关键词:
多模态超声
图像特征
机器学习算法
预测模型
良恶性乳腺肿瘤
摘要:
目的分析多模态超声图像特征和机器学习算法预测模型在良恶性乳腺肿瘤鉴别诊断中的应用价值,为临床精准诊断提供参考依据。方法回顾性收集本院2021年4月至2024年6月收治的168例乳腺肿瘤患者的临床及影像资料,其中良性肿瘤113例(良性肿瘤组),恶性肿瘤51例(恶性肿瘤组),失访4例。采集所有患者的多模态超声图像数据,包括二维灰阶超声的形态学参数、彩色多普勒超声的血流动力学参数、弹性成像的硬度评分以及超声造影的增强模式。运用图像处理技术提取图像特征,构建标准化的特征数据库。

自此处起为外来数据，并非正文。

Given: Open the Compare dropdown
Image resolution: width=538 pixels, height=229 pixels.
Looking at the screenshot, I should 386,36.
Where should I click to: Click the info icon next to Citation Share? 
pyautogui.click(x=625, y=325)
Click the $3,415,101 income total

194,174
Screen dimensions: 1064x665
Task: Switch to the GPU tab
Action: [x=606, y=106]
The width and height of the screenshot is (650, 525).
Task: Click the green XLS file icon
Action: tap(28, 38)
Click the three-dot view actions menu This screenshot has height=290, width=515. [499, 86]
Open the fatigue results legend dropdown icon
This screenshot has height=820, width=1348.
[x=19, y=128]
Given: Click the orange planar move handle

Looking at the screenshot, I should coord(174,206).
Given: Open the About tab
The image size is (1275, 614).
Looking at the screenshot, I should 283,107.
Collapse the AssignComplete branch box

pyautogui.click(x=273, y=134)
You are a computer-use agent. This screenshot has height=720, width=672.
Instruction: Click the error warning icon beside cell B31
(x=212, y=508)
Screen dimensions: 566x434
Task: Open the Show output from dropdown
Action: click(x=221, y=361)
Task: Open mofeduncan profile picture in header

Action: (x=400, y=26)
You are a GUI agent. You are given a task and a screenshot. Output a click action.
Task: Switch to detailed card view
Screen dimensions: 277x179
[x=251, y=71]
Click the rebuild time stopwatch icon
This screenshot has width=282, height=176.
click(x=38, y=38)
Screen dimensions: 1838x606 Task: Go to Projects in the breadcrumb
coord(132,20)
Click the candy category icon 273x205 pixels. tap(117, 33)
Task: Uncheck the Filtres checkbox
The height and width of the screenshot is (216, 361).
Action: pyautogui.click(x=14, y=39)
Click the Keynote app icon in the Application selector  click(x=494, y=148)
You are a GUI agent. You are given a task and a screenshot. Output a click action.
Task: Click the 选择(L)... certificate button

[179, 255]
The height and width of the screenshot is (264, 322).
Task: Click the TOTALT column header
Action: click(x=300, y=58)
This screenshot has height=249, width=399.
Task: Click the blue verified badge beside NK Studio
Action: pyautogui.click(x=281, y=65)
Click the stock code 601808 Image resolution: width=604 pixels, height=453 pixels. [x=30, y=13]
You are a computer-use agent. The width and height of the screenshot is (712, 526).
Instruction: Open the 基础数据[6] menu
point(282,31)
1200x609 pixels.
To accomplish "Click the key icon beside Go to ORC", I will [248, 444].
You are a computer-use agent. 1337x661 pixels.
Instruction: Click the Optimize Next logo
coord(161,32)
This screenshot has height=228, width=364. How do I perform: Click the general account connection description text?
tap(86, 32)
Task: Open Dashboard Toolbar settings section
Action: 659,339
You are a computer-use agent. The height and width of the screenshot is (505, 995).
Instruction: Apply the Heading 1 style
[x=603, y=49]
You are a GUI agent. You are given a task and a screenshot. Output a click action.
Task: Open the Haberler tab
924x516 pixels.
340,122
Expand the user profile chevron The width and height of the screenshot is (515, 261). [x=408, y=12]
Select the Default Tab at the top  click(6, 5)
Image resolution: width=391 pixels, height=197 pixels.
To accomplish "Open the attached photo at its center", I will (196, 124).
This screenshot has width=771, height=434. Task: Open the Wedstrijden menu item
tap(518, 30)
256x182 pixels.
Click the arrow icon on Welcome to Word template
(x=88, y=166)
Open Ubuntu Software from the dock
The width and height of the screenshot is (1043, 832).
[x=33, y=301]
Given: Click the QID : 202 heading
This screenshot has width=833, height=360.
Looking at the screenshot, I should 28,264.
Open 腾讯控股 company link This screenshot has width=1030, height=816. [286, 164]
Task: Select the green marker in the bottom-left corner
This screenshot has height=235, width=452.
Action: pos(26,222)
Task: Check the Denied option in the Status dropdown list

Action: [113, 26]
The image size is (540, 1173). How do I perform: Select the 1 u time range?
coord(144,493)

选用支持向量机(SVM)、随机森林(RF)、梯度提升决策树(GBDT)3种机器学习算法,采用10折交叉验证策略对特征数据库进行训练与测试,构建良恶性乳腺肿瘤鉴别诊断的预测模型,并对模型参数进行优化。比较不同模型的准确率、灵敏度、特异度及受试者工作特征曲线下面积(AUC)等指标,评估各模型的预测性能。采用特征重要性分析,探讨对模型预测贡献最大的关键超声特征。结果恶性肿瘤组的年龄大于良性肿瘤组,绝经史占比高于良性肿瘤组,P<0.05。良性肿瘤组与恶性肿瘤组的多模态超声图像特征分布存在一定的差异。经训练与优化后,SVM、RF、GBDT模型在测试集中均表现出较好的鉴别诊断效能;其中GBDT模型的性能最优,准确率为91.28%,灵敏度为88.59%,特异度为92.62%,AUC为0.943。特征重要性分析显示,肿瘤边界清晰度、弹性成像硬度评分、超声造影增强模式及彩色多普勒血流阻力指数是对模型预测贡献最大的4项关键超声特征,累计贡献度达76.61%。结论基于多模态超声图像特征构建的机器学习预测模型在良恶性乳腺肿瘤鉴别诊断中具有较高的应用价值,其中GBDT模型的诊断效能最优;肿瘤边界清晰度、弹性成像硬度评分等关键超声特征对鉴别诊断起重要作用,可为临床提供客观、精准的诊断依据,有助于提高乳腺肿瘤良恶性鉴别的准确性。